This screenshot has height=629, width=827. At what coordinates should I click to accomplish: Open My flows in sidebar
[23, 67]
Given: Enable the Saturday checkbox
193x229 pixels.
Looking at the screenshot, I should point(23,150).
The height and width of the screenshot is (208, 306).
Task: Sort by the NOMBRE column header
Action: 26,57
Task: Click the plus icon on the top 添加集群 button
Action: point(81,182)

........

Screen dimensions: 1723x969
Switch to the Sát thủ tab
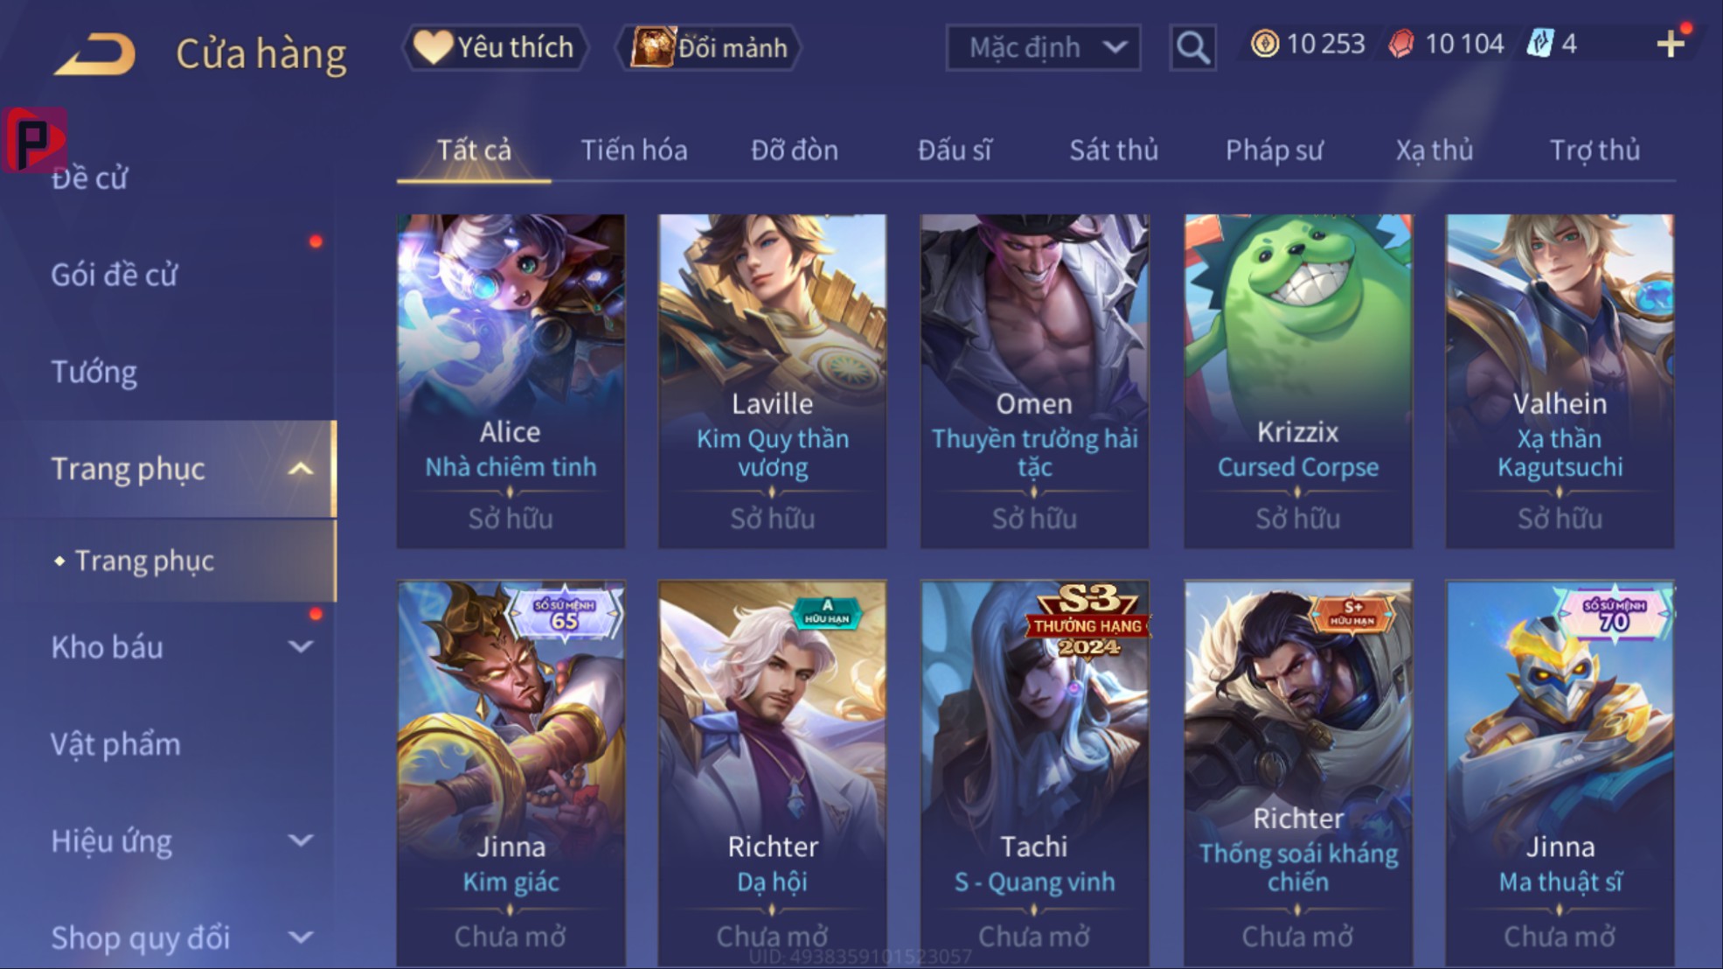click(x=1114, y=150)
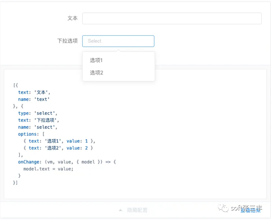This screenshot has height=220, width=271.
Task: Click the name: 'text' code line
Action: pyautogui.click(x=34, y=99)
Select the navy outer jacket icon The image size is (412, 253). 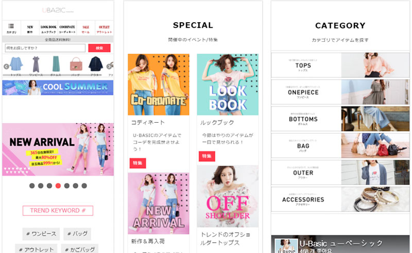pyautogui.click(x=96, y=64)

........

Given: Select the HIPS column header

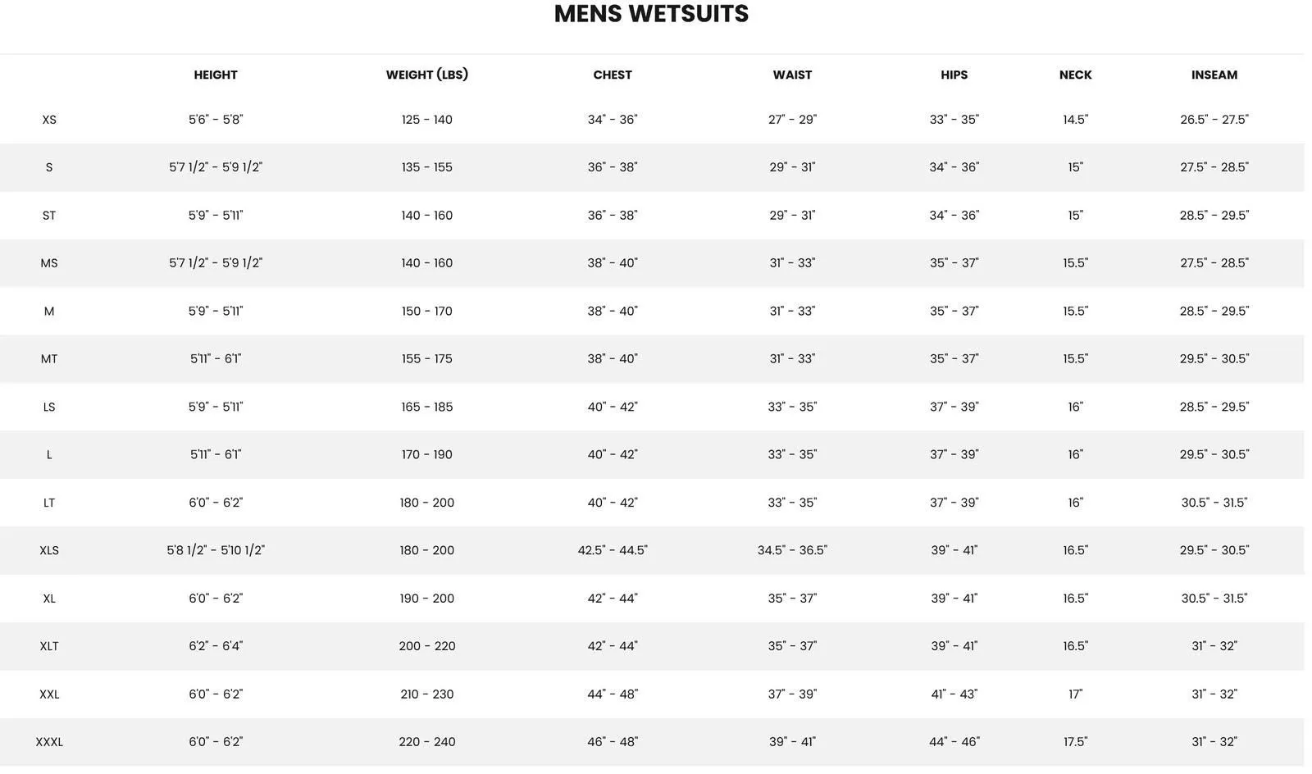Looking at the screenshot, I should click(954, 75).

........

Using the entries above, give back exactly the line containing "This screenshot has height=629, width=827.", the line containing "Given: Enable the Saturday checkbox", and every line between them, and nothing else.

This screenshot has height=629, width=827. At what coordinates should I click to accomplish: Open My flows in sidebar
[23, 67]
Given: Enable the Saturday checkbox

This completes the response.